● **Task objective**: A set of records appears below. Print them all, word for word.

++++ Entries provided ++++

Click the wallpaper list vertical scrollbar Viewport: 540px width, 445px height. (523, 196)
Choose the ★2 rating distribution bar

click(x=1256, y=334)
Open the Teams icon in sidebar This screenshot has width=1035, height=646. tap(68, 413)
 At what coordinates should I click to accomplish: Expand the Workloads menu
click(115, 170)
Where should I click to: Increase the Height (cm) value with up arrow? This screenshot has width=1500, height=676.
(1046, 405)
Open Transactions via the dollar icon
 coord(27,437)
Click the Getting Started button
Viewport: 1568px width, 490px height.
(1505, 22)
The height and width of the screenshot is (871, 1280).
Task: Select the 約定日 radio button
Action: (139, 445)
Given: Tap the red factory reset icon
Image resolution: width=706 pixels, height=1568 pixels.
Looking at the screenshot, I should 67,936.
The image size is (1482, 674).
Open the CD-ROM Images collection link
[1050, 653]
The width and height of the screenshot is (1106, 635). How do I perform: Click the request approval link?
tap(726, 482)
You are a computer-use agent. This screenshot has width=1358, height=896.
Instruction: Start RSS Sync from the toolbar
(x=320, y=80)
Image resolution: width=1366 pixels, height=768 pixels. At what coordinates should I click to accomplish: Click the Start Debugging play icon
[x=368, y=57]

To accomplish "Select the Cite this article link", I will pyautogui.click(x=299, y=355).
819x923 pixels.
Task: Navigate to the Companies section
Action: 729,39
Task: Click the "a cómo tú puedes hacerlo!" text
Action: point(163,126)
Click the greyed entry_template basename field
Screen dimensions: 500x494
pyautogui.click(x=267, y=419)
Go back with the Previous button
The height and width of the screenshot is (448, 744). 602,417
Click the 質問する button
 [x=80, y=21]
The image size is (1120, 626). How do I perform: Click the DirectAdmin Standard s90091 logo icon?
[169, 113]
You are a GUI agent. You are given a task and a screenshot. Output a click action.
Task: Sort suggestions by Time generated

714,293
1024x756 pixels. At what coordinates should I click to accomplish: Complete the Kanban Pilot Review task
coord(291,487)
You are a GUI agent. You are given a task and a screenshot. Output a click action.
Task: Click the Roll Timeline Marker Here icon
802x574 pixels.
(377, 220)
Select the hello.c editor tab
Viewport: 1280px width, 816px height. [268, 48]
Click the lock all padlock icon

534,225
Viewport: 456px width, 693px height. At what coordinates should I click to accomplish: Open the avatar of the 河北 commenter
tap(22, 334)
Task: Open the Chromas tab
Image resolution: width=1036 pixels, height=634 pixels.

++++

● **Completed exercise**:
Click the wallpaper list vertical scrollbar Viewport: 540px width, 445px height. (523, 196)
Choose the ★2 rating distribution bar

click(x=1256, y=334)
Open the Teams icon in sidebar This screenshot has width=1035, height=646. tap(68, 413)
 At what coordinates should I click to accomplish: Expand the Workloads menu
click(115, 170)
Where should I click to: Increase the Height (cm) value with up arrow? This screenshot has width=1500, height=676.
(1046, 405)
Open Transactions via the dollar icon
 coord(27,437)
Click the Getting Started button
Viewport: 1568px width, 490px height.
(1505, 22)
The height and width of the screenshot is (871, 1280).
Task: Select the 約定日 radio button
Action: (139, 445)
Given: Tap the red factory reset icon
Image resolution: width=706 pixels, height=1568 pixels.
Looking at the screenshot, I should 67,936.
The image size is (1482, 674).
Open the CD-ROM Images collection link
[1050, 653]
The width and height of the screenshot is (1106, 635). How do I perform: Click the request approval link?
tap(726, 482)
You are a computer-use agent. This screenshot has width=1358, height=896.
Instruction: Start RSS Sync from the toolbar
(x=320, y=80)
Image resolution: width=1366 pixels, height=768 pixels. At what coordinates should I click to accomplish: Click the Start Debugging play icon
[x=368, y=57]

To accomplish "Select the Cite this article link", I will pyautogui.click(x=299, y=355).
819x923 pixels.
Task: Navigate to the Companies section
Action: 729,39
Task: Click the "a cómo tú puedes hacerlo!" text
Action: point(163,126)
Click the greyed entry_template basename field
Screen dimensions: 500x494
pyautogui.click(x=267, y=419)
Go back with the Previous button
The height and width of the screenshot is (448, 744). 602,417
Click the 質問する button
 [x=80, y=21]
The image size is (1120, 626). How do I perform: Click the DirectAdmin Standard s90091 logo icon?
[169, 113]
You are a GUI agent. You are given a task and a screenshot. Output a click action.
Task: Sort suggestions by Time generated

714,293
1024x756 pixels. At what coordinates should I click to accomplish: Complete the Kanban Pilot Review task
coord(291,487)
You are a GUI agent. You are given a task and a screenshot. Output a click action.
Task: Click the Roll Timeline Marker Here icon
802x574 pixels.
(377, 220)
Select the hello.c editor tab
Viewport: 1280px width, 816px height. [268, 48]
Click the lock all padlock icon

534,225
Viewport: 456px width, 693px height. At what coordinates should I click to accomplish: Open the avatar of the 河北 commenter
tap(22, 334)
Task: Open the Chromas tab
Image resolution: width=1036 pixels, height=634 pixels.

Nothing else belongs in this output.